In chapters 15 and 18, due to the intimate nature of their contents, the names Margo McGougain and Greta Macdonald are pseudonyms.
Monday 10 March 2008
The Crock-Pot, as my wife Peigi persists in calling this implement of gleaming stainless steel, has finally arrived at my door. Its really a slow-cooker out of Tesco in Oban, and I am about to christen it. A crock-pot for an old crock.
Three gigot chops, a whole onion, two carrots, garlic, one Oxo cube, salt and pepper. Everything ready. Looks simple enough. All I have to do is throw everything into the cooking pan, add two cupfuls of water umh, maybe three I have some macaroni handy, and the pasta, I had been warned, would suck up a lot of liquid.
Now, Norman, I lecture myself. Theres no need to get into a frenzy over the preparation of stew. Women all over the Highlands and Lowlands do this every day. Yes, and have been doing so throughout the ages. My late mother, Peigi Bheag, Wee Peggy, my various wives and girlfriends, all did this without thinking about it. That is the problem . I have to think about it. Seventy-one years of age, no womenfolk around, and none likely to be either in the immediate future. The shameful truth is: I have never cooked a meal in my entire life.

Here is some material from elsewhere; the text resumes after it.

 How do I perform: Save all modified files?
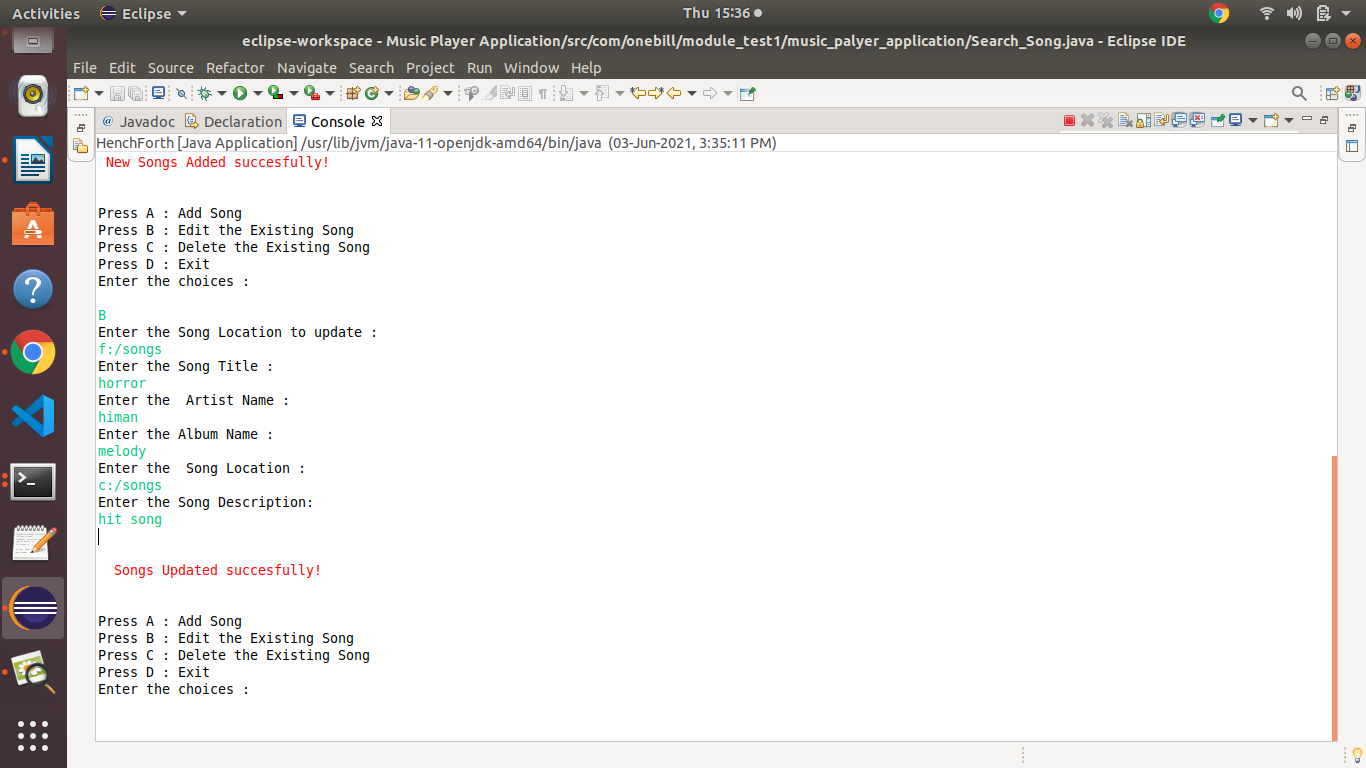(135, 92)
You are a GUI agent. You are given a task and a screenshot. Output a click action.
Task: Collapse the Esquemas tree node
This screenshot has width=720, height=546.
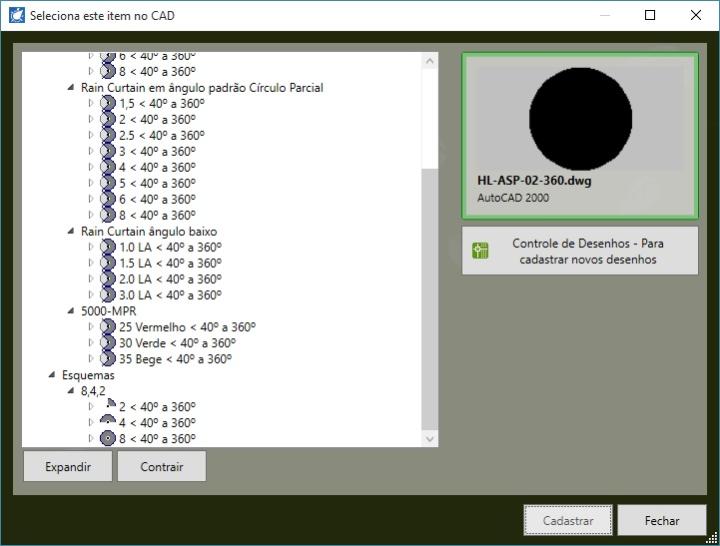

Firstly, I have to wash and slice the vegetables. This will take some time. A severed nerve in my right forearm has left three fingers of my right hand paralyzed. I know I wont be able to grip the knife firmly. For that matter, I was unable to sign my application for Attendance Allowance last week without using both hands. Not that the left hand is in much better nick. Since the operation last autumn for a broken humerus, when Dr Levi down in the Southern General Hospital had inserted pins in my upper left arm, I havent been able to raise my left arm above shoulder level. The little consultant confessed to me before I went into the operating theatre that he was having second thoughts about the complexity of the procedure after looking at the X-rays. Since then Ive had a hundred thoughts that I ought to have had the operation done in a BUPA hospital. It could be worse, he consoled me afterwards. Although the limb would never be as supple as it was, at least there would be no more pain. With a snout full of morphine, I had to agree with him.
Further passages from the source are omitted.